I told my whole body to go fuck itself Patrick Coleman, Churchgoer

Dialog - fragment zarzuconej powieści

2
Udana stylizacja językowa, żywe dialogi, ale się trochę pogubiłam, kto i kogo goni.

To szukają uzurpatora czy króla? Czy to tego króla nazywają uzurpatorem? Ale skoro on był prawowitym władcą, którego chciano się pozbyć przez ten wspomniany przewrót, to nie powinni nazywać go uzurpatorem, prawda?

Co do treści, to za krótki fragment, by ocenić pomysł na fabułę, ale styl jak najbardziej na tak.

Dialog - fragment zarzuconej powieści

3
slavec2723 pisze: (ndz 06 lis 2022, 20:53) Myśmy są, zakonotuj sobie, oddziałem specjalnym, do specjalnych poruczeń wyznaczonym. Za uzurpatorem, który spod Worcester zemknął, gonimy. Słyszałeś o tym co się pod Worcester wydarzyło, chłopie?
- Jak miałem nie słyszeć? Oczywista, żem słyszał, przecie wszyscy słyszeli. Gadają, że do bitwy przyszło i że królewscy ulegli parlamentarnym. Jedni rzeczą, iż młody król poległ w boju, inni znów, że zbiegiem ostał. Ale skoro waszmościowie za nim gonicie, tedy musowo przeżyć musiał. Za trupem byście wszak nie gonili
gdybym była autorem tekstu (ale lepiej dla tekstu, że nie jestem) to przyhamowałabym trochę albo bardzo trochę z tym szykiem zdania gdzie czasownik jest wyrzucany na koniec. Na dłuższą metę to męczy.
Ponadto niektóre słowa są do przemyślenia znaczeniowo np "Starczyło jednego spojrzenia, by dociec, że". Dociekanie to dłuższy proces. Ja napisałabym np "zrozumieć" lub" pojąć" ale to taka luźna sugestia (na szybko z kuchni 🙂)
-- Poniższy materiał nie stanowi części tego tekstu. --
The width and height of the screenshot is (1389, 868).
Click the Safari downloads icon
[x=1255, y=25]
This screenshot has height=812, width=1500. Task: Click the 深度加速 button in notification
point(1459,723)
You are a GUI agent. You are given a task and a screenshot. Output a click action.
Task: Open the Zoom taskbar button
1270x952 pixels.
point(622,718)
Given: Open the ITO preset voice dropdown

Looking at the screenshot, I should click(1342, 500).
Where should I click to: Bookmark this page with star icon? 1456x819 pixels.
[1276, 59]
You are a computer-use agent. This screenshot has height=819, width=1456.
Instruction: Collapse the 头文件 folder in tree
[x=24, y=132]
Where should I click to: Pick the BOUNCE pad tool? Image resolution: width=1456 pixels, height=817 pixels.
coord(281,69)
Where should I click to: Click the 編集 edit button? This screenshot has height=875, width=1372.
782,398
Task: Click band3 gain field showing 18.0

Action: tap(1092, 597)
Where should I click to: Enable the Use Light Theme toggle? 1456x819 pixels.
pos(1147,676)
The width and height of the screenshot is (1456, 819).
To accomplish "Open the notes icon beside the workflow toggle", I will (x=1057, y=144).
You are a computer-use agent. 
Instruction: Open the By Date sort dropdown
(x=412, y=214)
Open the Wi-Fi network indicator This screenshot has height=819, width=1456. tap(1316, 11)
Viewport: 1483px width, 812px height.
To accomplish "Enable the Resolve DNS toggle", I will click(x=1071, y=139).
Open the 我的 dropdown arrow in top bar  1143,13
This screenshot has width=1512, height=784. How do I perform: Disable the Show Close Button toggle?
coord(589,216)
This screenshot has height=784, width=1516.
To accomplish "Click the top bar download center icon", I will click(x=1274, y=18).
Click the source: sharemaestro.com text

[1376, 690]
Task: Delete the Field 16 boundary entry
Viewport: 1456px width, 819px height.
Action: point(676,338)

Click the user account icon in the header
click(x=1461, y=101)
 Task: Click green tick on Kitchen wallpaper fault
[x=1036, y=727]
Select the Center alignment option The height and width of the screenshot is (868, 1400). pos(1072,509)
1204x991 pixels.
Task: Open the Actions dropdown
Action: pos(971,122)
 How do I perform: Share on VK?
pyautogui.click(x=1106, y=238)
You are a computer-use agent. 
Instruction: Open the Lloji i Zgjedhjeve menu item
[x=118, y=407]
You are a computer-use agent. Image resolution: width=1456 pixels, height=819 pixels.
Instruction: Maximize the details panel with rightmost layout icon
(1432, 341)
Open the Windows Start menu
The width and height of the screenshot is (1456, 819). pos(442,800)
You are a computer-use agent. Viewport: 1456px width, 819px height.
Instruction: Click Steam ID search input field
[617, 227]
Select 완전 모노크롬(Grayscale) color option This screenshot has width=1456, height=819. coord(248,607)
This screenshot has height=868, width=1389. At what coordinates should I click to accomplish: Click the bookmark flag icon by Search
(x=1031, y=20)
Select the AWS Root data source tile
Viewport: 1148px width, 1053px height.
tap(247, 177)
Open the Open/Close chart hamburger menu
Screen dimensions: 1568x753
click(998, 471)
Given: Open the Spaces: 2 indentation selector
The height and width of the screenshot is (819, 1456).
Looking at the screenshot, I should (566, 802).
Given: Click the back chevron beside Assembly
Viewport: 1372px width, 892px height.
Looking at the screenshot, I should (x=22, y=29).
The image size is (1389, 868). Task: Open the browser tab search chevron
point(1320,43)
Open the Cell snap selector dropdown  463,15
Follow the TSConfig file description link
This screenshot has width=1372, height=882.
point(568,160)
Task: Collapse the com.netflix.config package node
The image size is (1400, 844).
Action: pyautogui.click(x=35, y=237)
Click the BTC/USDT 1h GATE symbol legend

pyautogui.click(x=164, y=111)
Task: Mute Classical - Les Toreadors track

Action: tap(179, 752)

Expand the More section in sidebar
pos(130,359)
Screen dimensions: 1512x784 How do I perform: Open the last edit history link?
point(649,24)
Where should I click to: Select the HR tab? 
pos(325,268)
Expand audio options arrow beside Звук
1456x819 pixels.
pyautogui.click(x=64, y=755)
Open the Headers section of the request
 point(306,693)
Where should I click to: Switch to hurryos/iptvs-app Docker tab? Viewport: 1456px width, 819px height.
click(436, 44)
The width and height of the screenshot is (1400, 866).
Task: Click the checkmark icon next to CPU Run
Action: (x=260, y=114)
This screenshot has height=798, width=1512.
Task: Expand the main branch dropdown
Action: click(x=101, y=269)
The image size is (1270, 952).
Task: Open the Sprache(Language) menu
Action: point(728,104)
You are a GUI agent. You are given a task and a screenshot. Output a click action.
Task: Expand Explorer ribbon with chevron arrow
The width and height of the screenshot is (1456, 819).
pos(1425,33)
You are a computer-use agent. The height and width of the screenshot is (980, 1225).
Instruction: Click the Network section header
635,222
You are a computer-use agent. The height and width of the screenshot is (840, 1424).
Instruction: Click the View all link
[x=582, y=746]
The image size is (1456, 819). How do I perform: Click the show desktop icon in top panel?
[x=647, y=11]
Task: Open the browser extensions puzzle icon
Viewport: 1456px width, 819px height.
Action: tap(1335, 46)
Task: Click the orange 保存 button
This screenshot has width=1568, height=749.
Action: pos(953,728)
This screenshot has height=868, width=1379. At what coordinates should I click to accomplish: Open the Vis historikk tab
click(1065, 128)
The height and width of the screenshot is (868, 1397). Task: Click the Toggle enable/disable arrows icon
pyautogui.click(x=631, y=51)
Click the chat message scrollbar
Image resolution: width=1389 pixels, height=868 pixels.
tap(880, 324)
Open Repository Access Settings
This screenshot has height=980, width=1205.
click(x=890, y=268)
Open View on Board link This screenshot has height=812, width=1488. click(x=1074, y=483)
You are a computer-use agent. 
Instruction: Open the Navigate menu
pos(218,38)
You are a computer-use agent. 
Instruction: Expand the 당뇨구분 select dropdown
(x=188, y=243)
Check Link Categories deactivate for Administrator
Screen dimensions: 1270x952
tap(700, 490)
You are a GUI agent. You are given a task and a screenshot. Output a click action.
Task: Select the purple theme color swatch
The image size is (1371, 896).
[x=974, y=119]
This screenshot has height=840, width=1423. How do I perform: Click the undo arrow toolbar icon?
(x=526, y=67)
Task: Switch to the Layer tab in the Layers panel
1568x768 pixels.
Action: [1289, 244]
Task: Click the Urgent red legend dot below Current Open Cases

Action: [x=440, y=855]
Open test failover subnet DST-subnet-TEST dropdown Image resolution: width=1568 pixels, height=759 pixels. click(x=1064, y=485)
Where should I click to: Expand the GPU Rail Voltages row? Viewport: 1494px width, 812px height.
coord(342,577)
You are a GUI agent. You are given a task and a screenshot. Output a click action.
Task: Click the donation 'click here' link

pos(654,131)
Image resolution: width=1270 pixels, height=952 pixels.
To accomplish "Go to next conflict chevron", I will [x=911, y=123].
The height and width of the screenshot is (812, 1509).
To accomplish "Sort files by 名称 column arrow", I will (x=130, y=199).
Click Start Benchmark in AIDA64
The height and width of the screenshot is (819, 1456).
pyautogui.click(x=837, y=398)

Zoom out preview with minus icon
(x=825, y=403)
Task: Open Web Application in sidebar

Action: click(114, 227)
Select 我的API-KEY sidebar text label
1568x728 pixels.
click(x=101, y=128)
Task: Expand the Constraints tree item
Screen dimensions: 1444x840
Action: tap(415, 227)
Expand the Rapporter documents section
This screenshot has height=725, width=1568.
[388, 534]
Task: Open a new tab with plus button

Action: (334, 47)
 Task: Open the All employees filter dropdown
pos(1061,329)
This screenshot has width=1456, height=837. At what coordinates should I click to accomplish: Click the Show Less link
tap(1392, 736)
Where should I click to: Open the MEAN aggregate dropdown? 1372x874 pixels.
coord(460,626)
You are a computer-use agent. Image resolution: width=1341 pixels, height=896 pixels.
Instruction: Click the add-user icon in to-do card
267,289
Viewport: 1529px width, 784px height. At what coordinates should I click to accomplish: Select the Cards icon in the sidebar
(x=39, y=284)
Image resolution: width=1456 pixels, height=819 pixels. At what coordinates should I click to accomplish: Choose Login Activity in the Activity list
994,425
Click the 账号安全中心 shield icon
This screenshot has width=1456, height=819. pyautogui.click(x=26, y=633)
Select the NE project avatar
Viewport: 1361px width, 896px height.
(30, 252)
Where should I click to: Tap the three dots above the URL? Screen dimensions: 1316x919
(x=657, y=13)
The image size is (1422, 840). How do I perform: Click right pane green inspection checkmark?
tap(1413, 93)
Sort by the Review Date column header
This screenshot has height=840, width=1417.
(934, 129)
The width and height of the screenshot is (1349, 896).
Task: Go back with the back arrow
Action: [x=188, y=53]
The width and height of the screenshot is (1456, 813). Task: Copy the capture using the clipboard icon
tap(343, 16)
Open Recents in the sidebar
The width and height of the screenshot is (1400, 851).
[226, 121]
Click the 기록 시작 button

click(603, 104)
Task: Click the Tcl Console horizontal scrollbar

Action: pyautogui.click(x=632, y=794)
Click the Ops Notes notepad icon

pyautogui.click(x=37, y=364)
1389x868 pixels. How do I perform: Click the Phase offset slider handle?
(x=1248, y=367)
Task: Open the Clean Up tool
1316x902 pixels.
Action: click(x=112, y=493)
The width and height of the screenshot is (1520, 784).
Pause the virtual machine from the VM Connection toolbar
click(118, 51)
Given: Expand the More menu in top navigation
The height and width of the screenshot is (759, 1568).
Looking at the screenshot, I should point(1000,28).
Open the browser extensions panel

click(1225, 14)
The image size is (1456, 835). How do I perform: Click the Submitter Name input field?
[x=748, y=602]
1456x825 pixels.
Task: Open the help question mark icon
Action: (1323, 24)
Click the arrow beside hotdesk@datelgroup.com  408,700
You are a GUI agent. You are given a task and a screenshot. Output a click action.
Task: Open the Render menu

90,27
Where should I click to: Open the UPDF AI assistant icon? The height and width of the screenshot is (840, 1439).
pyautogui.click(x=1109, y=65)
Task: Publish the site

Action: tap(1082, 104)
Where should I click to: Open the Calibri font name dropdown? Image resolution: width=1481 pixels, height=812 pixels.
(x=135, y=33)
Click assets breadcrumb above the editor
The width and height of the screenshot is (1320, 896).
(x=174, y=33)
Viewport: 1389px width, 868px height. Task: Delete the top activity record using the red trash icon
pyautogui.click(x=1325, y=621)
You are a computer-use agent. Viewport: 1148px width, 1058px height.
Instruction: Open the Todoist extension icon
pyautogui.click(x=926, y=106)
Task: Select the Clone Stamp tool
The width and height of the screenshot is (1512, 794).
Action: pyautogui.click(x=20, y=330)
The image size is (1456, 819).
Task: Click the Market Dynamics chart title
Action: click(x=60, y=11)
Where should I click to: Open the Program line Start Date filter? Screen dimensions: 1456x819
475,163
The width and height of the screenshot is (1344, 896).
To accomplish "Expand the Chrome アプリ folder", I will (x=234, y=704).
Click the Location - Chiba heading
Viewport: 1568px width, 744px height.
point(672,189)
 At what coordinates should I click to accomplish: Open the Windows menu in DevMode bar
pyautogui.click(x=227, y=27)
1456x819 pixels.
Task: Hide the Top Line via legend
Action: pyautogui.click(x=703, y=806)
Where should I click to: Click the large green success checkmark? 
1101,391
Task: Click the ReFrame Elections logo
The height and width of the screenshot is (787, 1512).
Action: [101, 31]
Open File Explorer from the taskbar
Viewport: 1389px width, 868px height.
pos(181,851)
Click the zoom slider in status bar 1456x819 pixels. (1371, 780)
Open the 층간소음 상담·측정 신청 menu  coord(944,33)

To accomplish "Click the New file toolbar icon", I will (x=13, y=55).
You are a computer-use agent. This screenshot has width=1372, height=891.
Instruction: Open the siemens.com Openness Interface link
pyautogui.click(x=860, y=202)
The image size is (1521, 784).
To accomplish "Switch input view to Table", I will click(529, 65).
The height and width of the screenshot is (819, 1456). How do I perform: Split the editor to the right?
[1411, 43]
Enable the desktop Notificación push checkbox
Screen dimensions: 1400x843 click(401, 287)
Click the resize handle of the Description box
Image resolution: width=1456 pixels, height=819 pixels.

Dialog - fragment zarzuconej powieści

4
Luiza Lamparska pisze: (pn 07 lis 2022, 13:58) się trochę pogubiłam, kto i kogo goni.
To szukają uzurpatora czy króla? Czy to tego króla nazywają uzurpatorem? Ale skoro on był prawowitym władcą, którego chciano się pozbyć przez ten wspomniany przewrót, to nie powinni nazywać go uzurpatorem, prawda?
Wielkie dzięki za uwagi.
Szkopuł tkwi w tym, że jest to fragment wyrwany ze środka, i myślę, że to sprawia trudności w rozeznaniu się kto jest kim.
Całość miała być oparta na wydarzeniach związanych z Wojną domową w Anglii (English Civil War), w czasie której zabito Karola I, i zmieniono ustrój na republikański (na czele ludu stał wówczas Oliver Cromwell, stąd te odniesienie w tekście do cromwellczyków, których zwano również parlamentarnymi, albo okrągłogłowymi) . Monarchiści postanowili wesprzeć, syna zabitego króla, młodocianego Karola II w pretensjach do korony, i wojna niejako zaczęła się od nowa. Więc dla parlamentarnych Karol II był uzurpatorem, natomiast dla monarchistów, prawowitym władcą. Punkt widzenia, zależy w tym wypadku od miejsca siedzenia ;)
I cały tekst w zasadzie jest o tym, jak po przegranej bitwie pod Worcester, Karol II, musi uciekać, żeby unieść głowę.
Klasyczna bajka, jest ten którego gonią, i ci którzy gonią.
Ale ja do tego tekstu już nie wrócę, z kilku przyczyn, których nie będę zresztą roztrząsał.
Sam dialog, uznałem, mi się udał, i niejako żegnając się z tekstem, postanowiłem umieścić ten niewielki fragment na Wery.
Dzięki raz jeszcze za uwagi.
I told my whole body to go fuck itself Patrick Coleman, Churchgoer

Dialog - fragment zarzuconej powieści

5
Co do stylu, zastrzeżenia mam tylko tutaj:
slavec2723 pisze: (ndz 06 lis 2022, 20:53) Gospodarzu! Hola! Sam tu!
"Sam tu!" - wieloznaczne, nie wiadomo czy chodzi o imię, czy o to, że jest sam, czy o coś jeszcze innego... W rezultacie "cofanko".
slavec2723 pisze: (ndz 06 lis 2022, 20:53) karczmarz ukłonił się, ale bardziej dla zasady niż ochoty, przed siedzącymi za stołem gośćmi.
Stosujesz niewygodny szyk zdania. Może: karczmarz ukłonił się przed siedzącymi za stołem gośćmi, ale bardziej dla zasady niż z ochoty. To raczej kwestia gustu, albo rzecz drugorzędna, bo zauważyłem podobne skłonności u fioletów.
slavec2723 pisze: (ndz 06 lis 2022, 20:53) Mimo chorób i zaraz gościńce przemierzali pielgrzymi.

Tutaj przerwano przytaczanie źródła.